Josh Paul Discusses Resignation from State Department Over Israel Policy

Paul made headlines for his resignation in October, in the early stages of Israel’s bombardment of Gaza. He discussed the failures of the U.S. policy in the region and the centrality of arms sales to American diplomacy.

Josh Paul Discusses Resignation from State Department Over Israel Policy
In addition to discussing the reasoning for his resignation, Paul questioned the U.S.’s Israel policy and expressed his continued belief in the feasibility of a two-state solution. Photo courtesy of Claire Beougher ’26.

Josh Paul, who made headlines after he resigned from the State Department last year in protest of the U.S.’s support for Israel’s war in Gaza, spoke to an audience in Stirn Auditorium this Tuesday, March 5.

Paul worked for the State Department’s Bureau of Political-Military Affairs, the office that oversees all arms sales and transfers to foreign governments, billions of dollars of which go to Israel each year.

The talk was the first of a three-part series titled “The United States and the Conflict in the Middle East: Domestic Reverberations” sponsored by the Office of the President.

Pawan H. Dhingra, associate provost and associate dean of the faculty, introduced Paul and framed the talk as the college community’s first opportunity to understand “the role of the United States in the conflict.”

Paul began by addressing the elephant in the room, the reason for his resignation on Oct. 18. He shared his outrage over weapon sales to Israel that have resulted in large-scale death and destruction in Gaza. According to Paul, the American willingness to sell weapons to Israel since the Oct. 7 attack is part of more than twenty years of broken U.S. policy in the region.

What troubled Paul most of all, he said, was the complete lack of interest in policy debates within the State Department or in Congress.

“[There was] no interest in debating: Are the weapons that we are providing going to be used appropriately? … Should we be having conversations with the government of Israel about what they're doing?” he said.

In order to have those debates in the public sphere, he decided to leave the State Department.

Paul then framed the U.S. relationship with Israel in the larger context of American foreign policy and the centrality of military aid to U.S. diplomacy. He disputed statements by the current State Department spokesperson, Matt Miller, who has claimed that the U.S. does not direct what their partners in arms transfers do with those weapons.

“That is absolutely not the way it works,” Paul said. “[The Bureau of] Political-Military Affairs is in the State Department … precisely because it is a tool of diplomacy because arms transfers give the United States influence.”

Paul said that the U.S.'s relationship with Israel had become much closer in the context of the Cold War. In 1976, Congress for the first time committed to upholding Israel’s “Qualitative Military Edge,” which remains enshrined in U.S. law.

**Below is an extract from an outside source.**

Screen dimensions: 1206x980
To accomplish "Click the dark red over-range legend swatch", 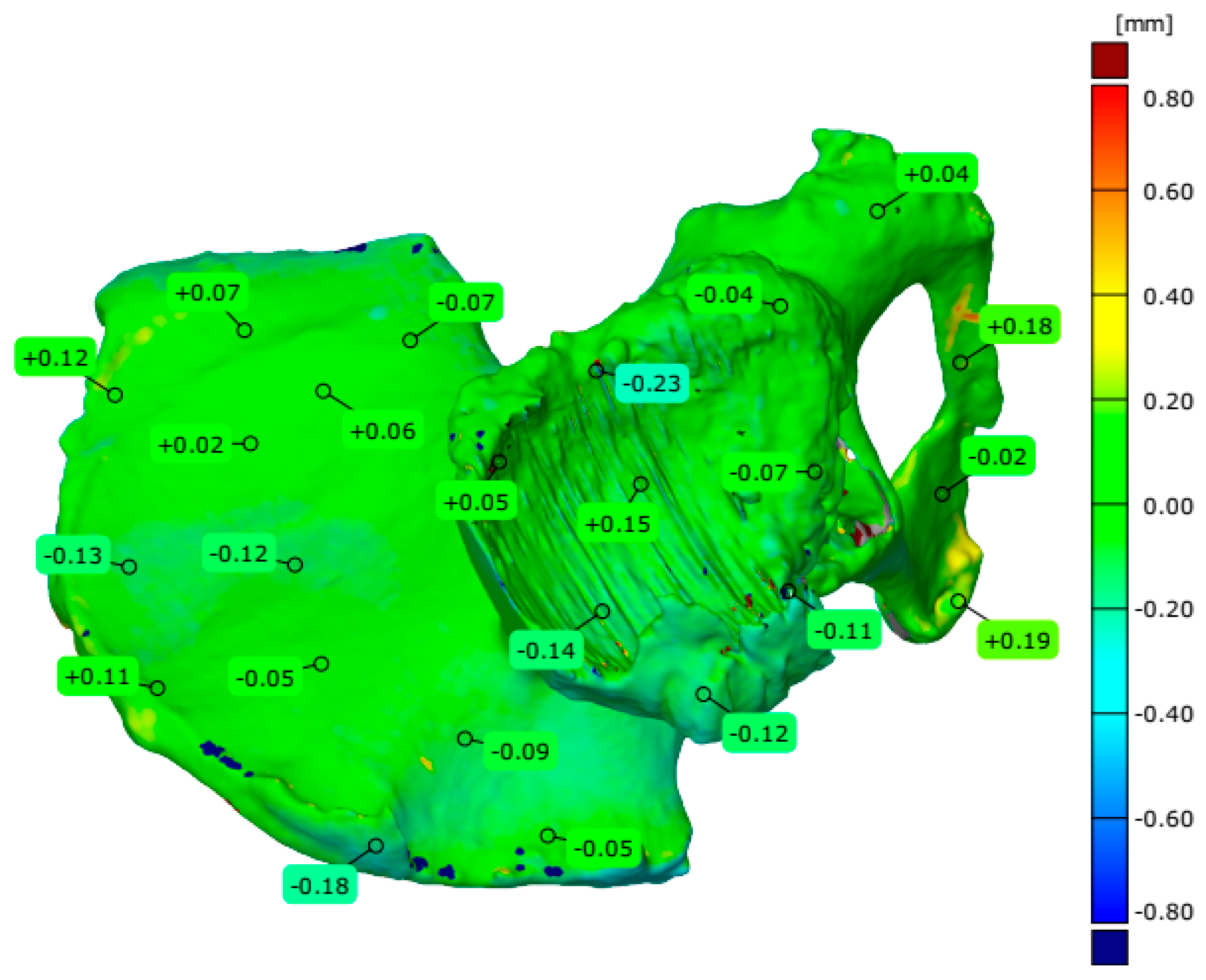I will [x=1109, y=61].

“Every time we do an arm sale to another country in the Middle East … we have to do an assessment beforehand of, will this harm Israel’s ability to defend itself against any country, any combination of countries, any potential non-state actors, and if it does, we can’t go forward with the sale,” Paul said.

He cast doubt on the U.S.’s policy on Israel for the past thirty years and continued belief in the feasibility of a “two-state solution.”

“If you actually look at a map of the West Bank and see how riven it is, how broken up by roads that are for settlers only, by settlements on hilltops, Palestinian villages down in the valleys, you begin to question how linked is U.S. policy to the reality on the ground,” he said.

Paul concluded his speech by pointing out that U.S. provision of arms and Israel’s war on Gaza is “not helping anyone,” including Israel itself.

“The damage this is doing, both to the immediate relationships of Israel with other governments, and over the longer term to its ability to integrate into that region is going to be generational.”

The U.S.’s enthusiastic support of Israel has also undermined its own credibility on the global stage and damaged institutions like the International Court of Justice, he said.

In a Q&A session following his talk, Paul also addressed a question on how Israel should engage with Hamas in the event of a ceasefire.

“If you really want to get rid of this threat that Hamas poses, you have to provide a political solution … you cannot bomb the resistance as it were out of the Palestinian movement.” He asserts that peace for Israel will necessitate a political settlement that gives Palestinians self-determination.

Reflecting on the talk, Harrison Blum, Director of Religious and Spiritual Life, said, “hearing someone who has made a living, working in international relations, including a focus on military means, make a choice to leave in response to what’s happening in Gaza for me was moving and valuable.”

Cole Warren ’24 shared a similar appreciation for learning from a prominent voice of internal dissent. That said, he also wondered about what comes next.

“For people who are actively campaigning for Palestinian rights, is there any avenue within electoral politics that can be successful, or is it merely a dead end at this time?” he asked.